Sales of new cars hit highest level in five years
NEW CAR sales have hit their highest level in five years as demand continues late into the year.
More than 2,000 were registered last month, pushing total sales so far this year to 95,217.
It is the first time since 2009 that new car sales have reached 95,000.
They are now running nearly 22,000 ahead of last year. For such a large number of new cars to be bought so late in the year underlines growing consumer confidence.
Normally at this time of year buyers opt to wait for a brand new registration (151) in January.
But a mixture of pent-up demand and special deals on offer mean motorists are buying now rather than waiting until the new year.
Car makers too have pre-registered a substantial proportion of vehicles - to be sold later - to hold on to their market share.

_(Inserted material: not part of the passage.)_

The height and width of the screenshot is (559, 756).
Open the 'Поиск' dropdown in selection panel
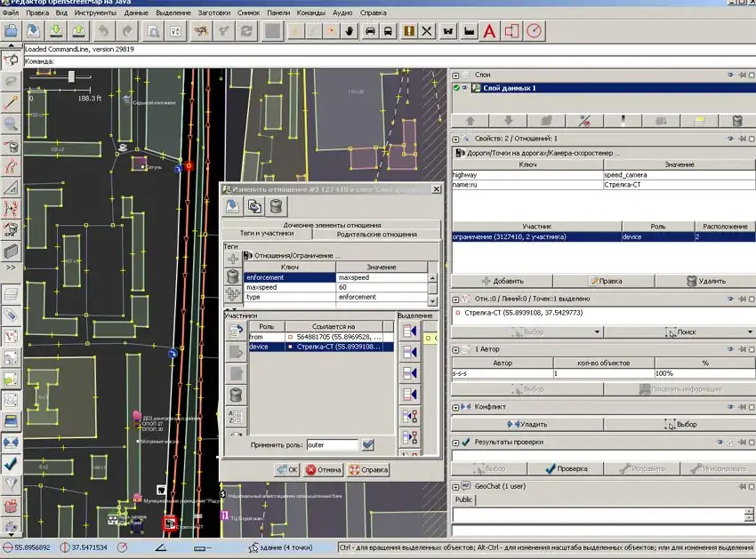click(x=751, y=331)
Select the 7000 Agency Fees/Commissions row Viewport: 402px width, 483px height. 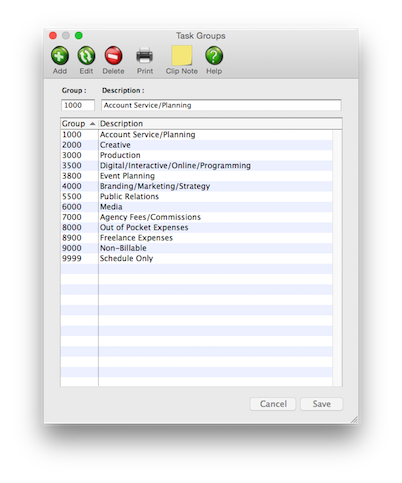pyautogui.click(x=196, y=217)
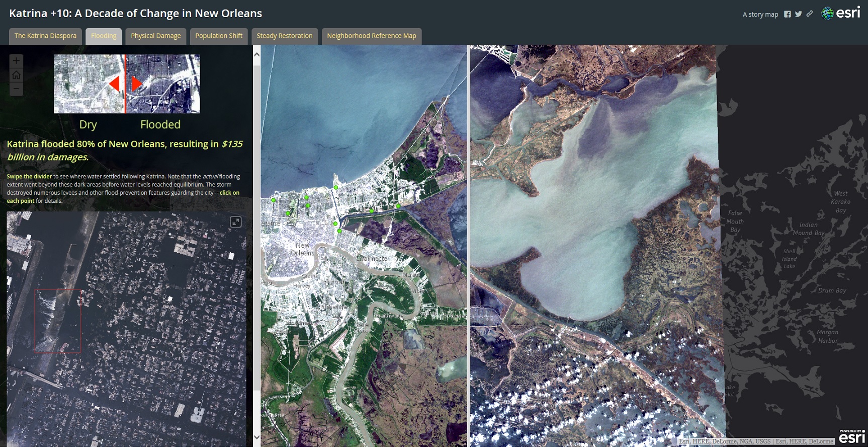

Official figures from the Society of the Irish Motor Industry (SIMI) show that 2,042 new cars were registered last month. That is 20.69pc up on October 2013.
At 95,217 for the year to date, sales are now nearly 30pc ahead of the first 10 months last year. Analysts are forecasting that if consumer confidence remains as strong, sales may reach, or even surpass, the 120,000 mark next year.
The top 10 selling makes this year are Volkswagen, Ford, Toyota, Hyundai, Nissan, Skoda, Opel, Renault, Audi and Kia.
The top selling models are the Volkswagen Golf, Nissan Qashqai, Ford Focus and Fiesta, Toyota Corolla, Skoda Octavia, Hyundai ix35, Toyota Yaris, Volkswagen Passat and Toyota Auris.
There have also been substantial increases in commercial vehicle sales, with vans up 51pc (15,900) so far this year. This has increased by 79pc in October (1,370).
SIMI chief Alan Nolan said the increase in buying is a welcome sign of recovery for the industry. He said the level of light commercial registrations indicates "a more general recovery in the wider economy".
However, he emphasised that sales are coming off a low base. "For sustainability the new car registration market needs to be operating at an annual level of 130,000," Mr Nolan added.